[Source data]
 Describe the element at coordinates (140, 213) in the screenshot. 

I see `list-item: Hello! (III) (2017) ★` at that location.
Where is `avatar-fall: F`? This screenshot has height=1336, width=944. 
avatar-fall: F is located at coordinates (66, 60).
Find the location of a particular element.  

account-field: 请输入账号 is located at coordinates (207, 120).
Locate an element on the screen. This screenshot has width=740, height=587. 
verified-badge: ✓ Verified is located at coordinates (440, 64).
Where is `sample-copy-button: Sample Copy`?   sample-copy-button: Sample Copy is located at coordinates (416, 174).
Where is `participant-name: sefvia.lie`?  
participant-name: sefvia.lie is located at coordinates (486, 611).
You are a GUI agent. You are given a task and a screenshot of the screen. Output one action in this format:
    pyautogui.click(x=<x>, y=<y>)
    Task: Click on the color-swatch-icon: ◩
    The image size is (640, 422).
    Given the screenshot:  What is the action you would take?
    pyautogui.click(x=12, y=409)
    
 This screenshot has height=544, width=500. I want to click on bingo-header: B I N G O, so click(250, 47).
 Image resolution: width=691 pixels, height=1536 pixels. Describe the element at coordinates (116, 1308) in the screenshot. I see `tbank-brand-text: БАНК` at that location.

* [WHAT YOU HAVE TO DO]: Express the material above as a JSON list of strings, with each line as its own string and blank lines omitted.

* [TASK SOLUTION]:
[
  " Describe the element at coordinates (140, 213) in the screenshot. ",
  "I see `list-item: Hello! (III) (2017) ★` at that location.",
  "Where is `avatar-fall: F`? This screenshot has height=1336, width=944. ",
  "avatar-fall: F is located at coordinates (66, 60).",
  "Find the location of a particular element.  ",
  "account-field: 请输入账号 is located at coordinates (207, 120).",
  "Locate an element on the screen. This screenshot has width=740, height=587. ",
  "verified-badge: ✓ Verified is located at coordinates (440, 64).",
  "Where is `sample-copy-button: Sample Copy`?   sample-copy-button: Sample Copy is located at coordinates (416, 174).",
  "Where is `participant-name: sefvia.lie`?  ",
  "participant-name: sefvia.lie is located at coordinates (486, 611).",
  "You are a GUI agent. You are given a task and a screenshot of the screen. Output one action in this format:",
  "    pyautogui.click(x=<x>, y=<y>)",
  "    Task: Click on the color-swatch-icon: ◩",
  "    The image size is (640, 422).",
  "    Given the screenshot:  What is the action you would take?",
  "    pyautogui.click(x=12, y=409)",
  " This screenshot has height=544, width=500. I want to click on bingo-header: B I N G O, so click(250, 47).",
  " Image resolution: width=691 pixels, height=1536 pixels. Describe the element at coordinates (116, 1308) in the screenshot. I see `tbank-brand-text: БАНК` at that location."
]